───── SUPPLIED DATA ─────

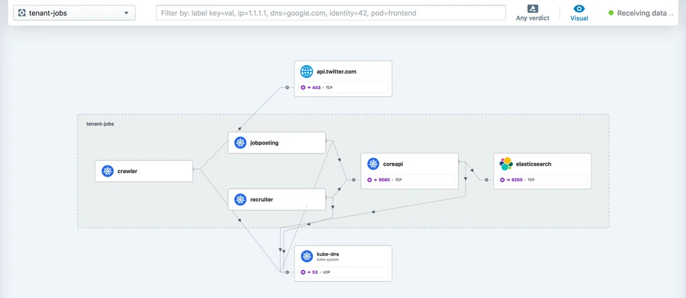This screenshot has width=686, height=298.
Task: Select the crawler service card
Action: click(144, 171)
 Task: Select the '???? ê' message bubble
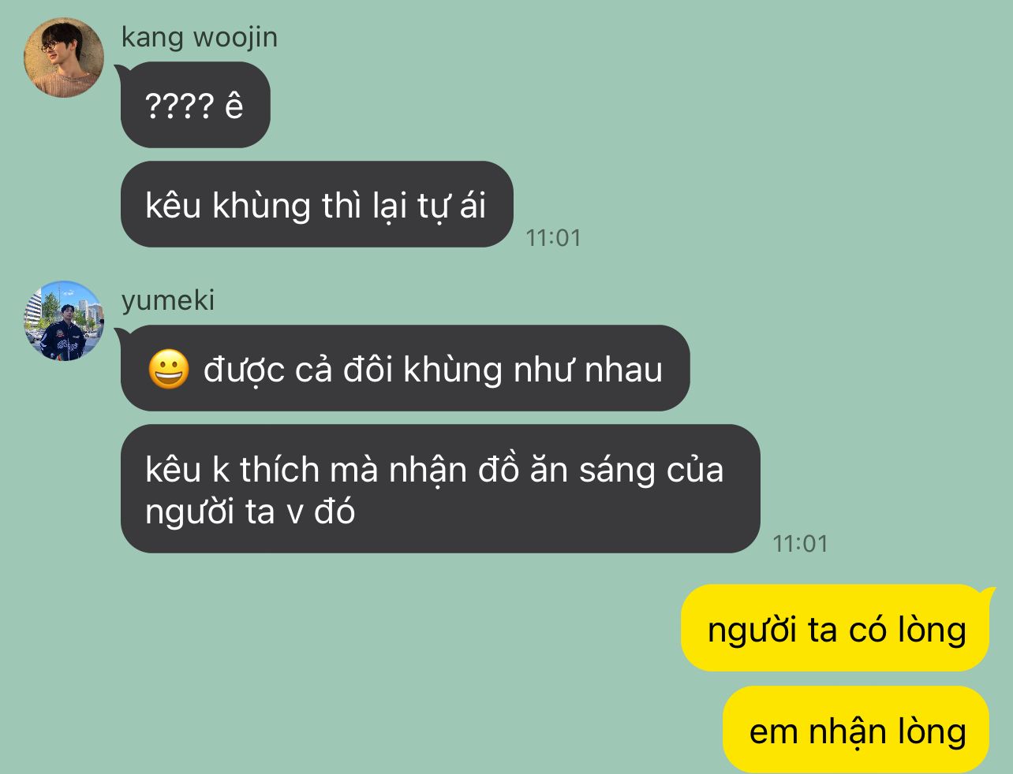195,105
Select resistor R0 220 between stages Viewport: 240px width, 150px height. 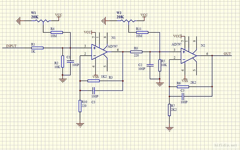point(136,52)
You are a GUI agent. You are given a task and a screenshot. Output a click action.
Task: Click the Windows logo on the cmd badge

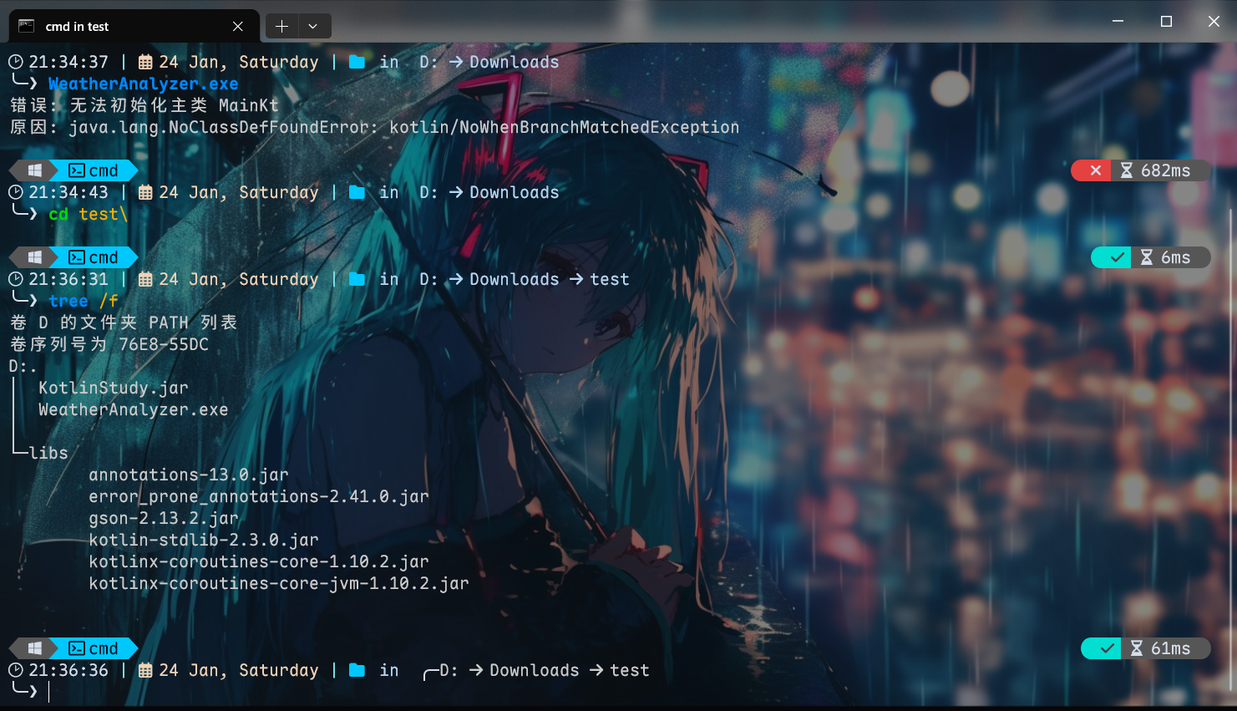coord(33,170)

─────
───── SUPPLIED DATA ─────

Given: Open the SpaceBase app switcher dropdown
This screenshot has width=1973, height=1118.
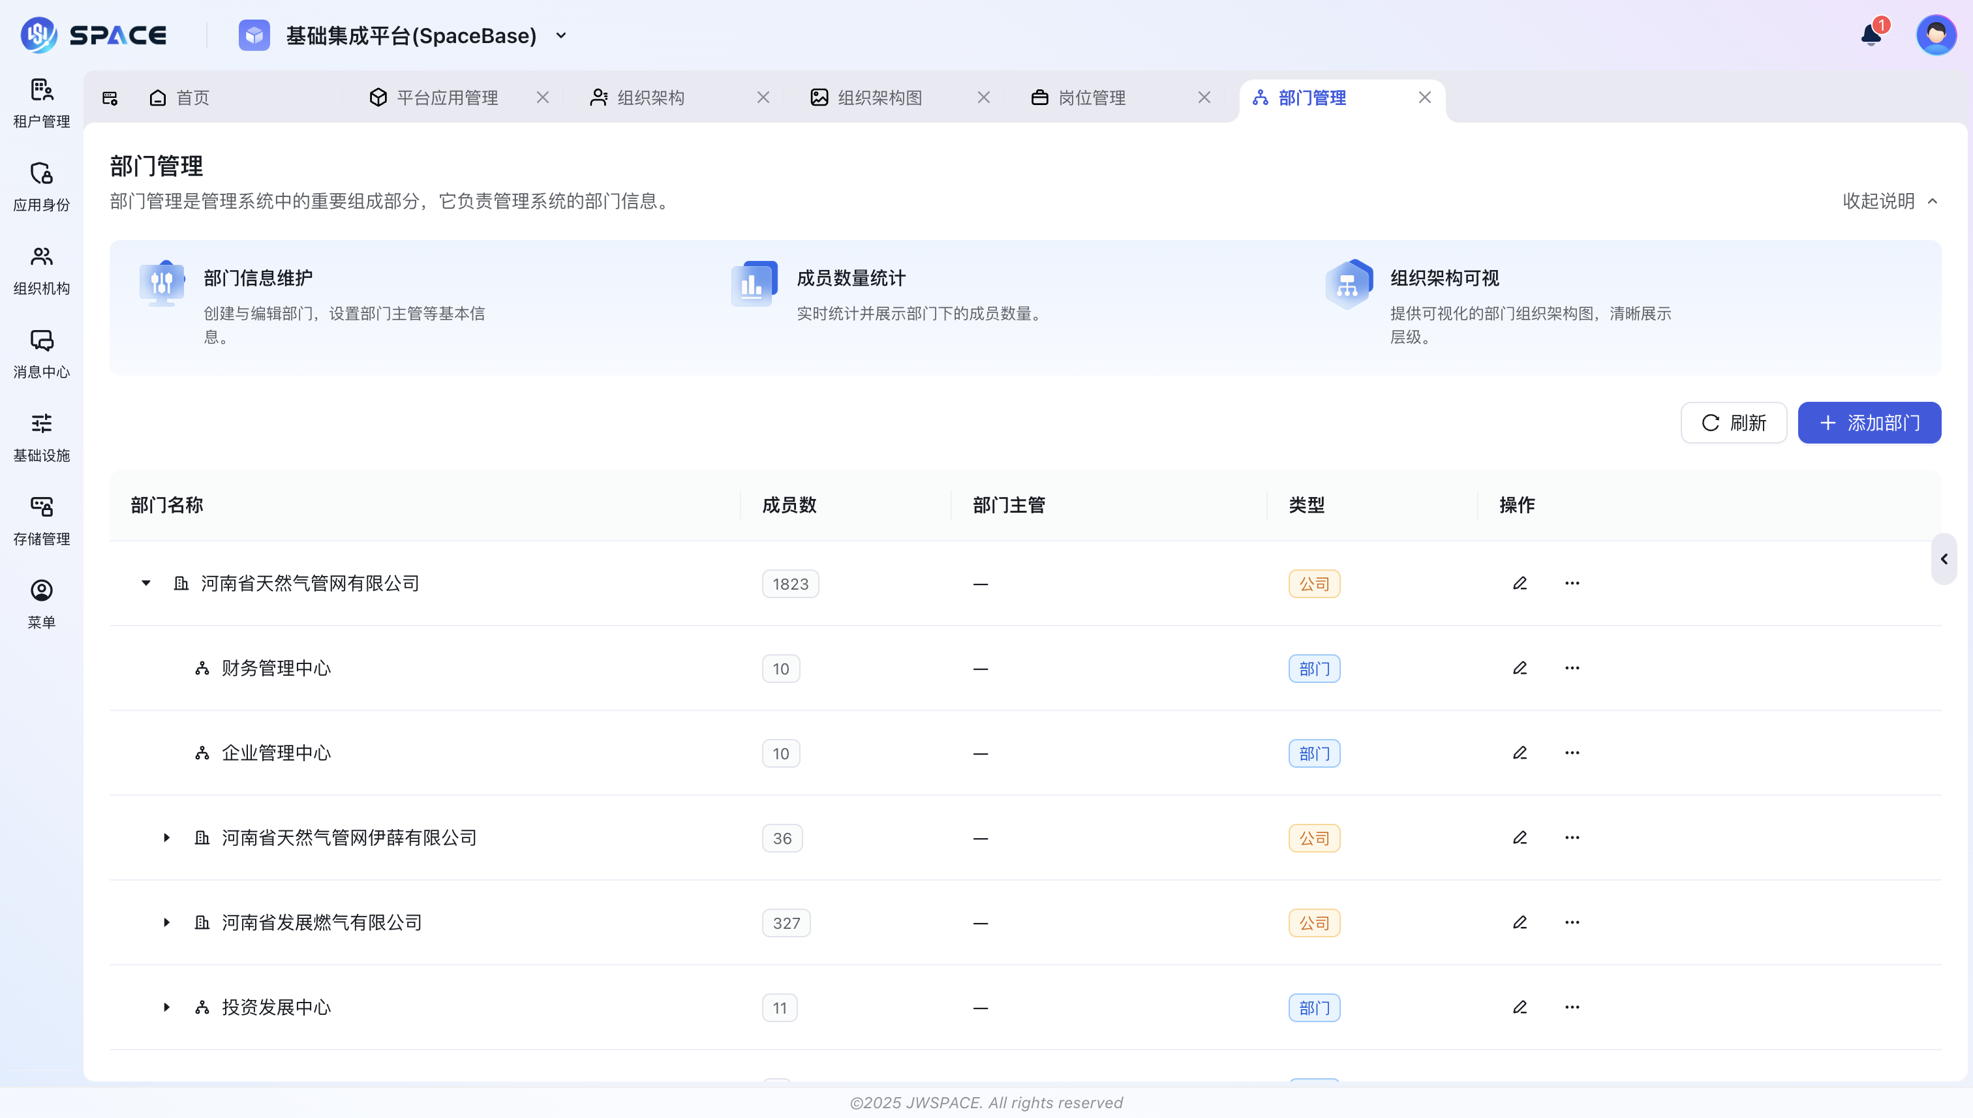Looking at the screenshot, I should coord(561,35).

─────
───── SUPPLIED DATA ─────

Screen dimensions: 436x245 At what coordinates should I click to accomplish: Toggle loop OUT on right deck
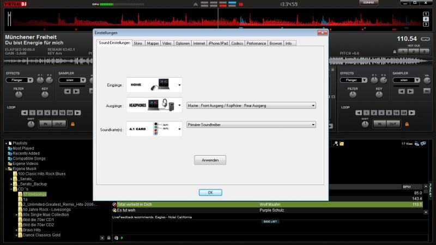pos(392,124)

─────

§ TASK INSTRUCTIONS
Could you print the data from the line containing "Screen dimensions: 436x245" through the line containing "pos(392,124)", reproducing each line precisely and leaving out the pictures?

§ COMPLETE OUTPUT
Screen dimensions: 436x245 At what coordinates should I click to accomplish: Toggle loop OUT on right deck
pos(392,124)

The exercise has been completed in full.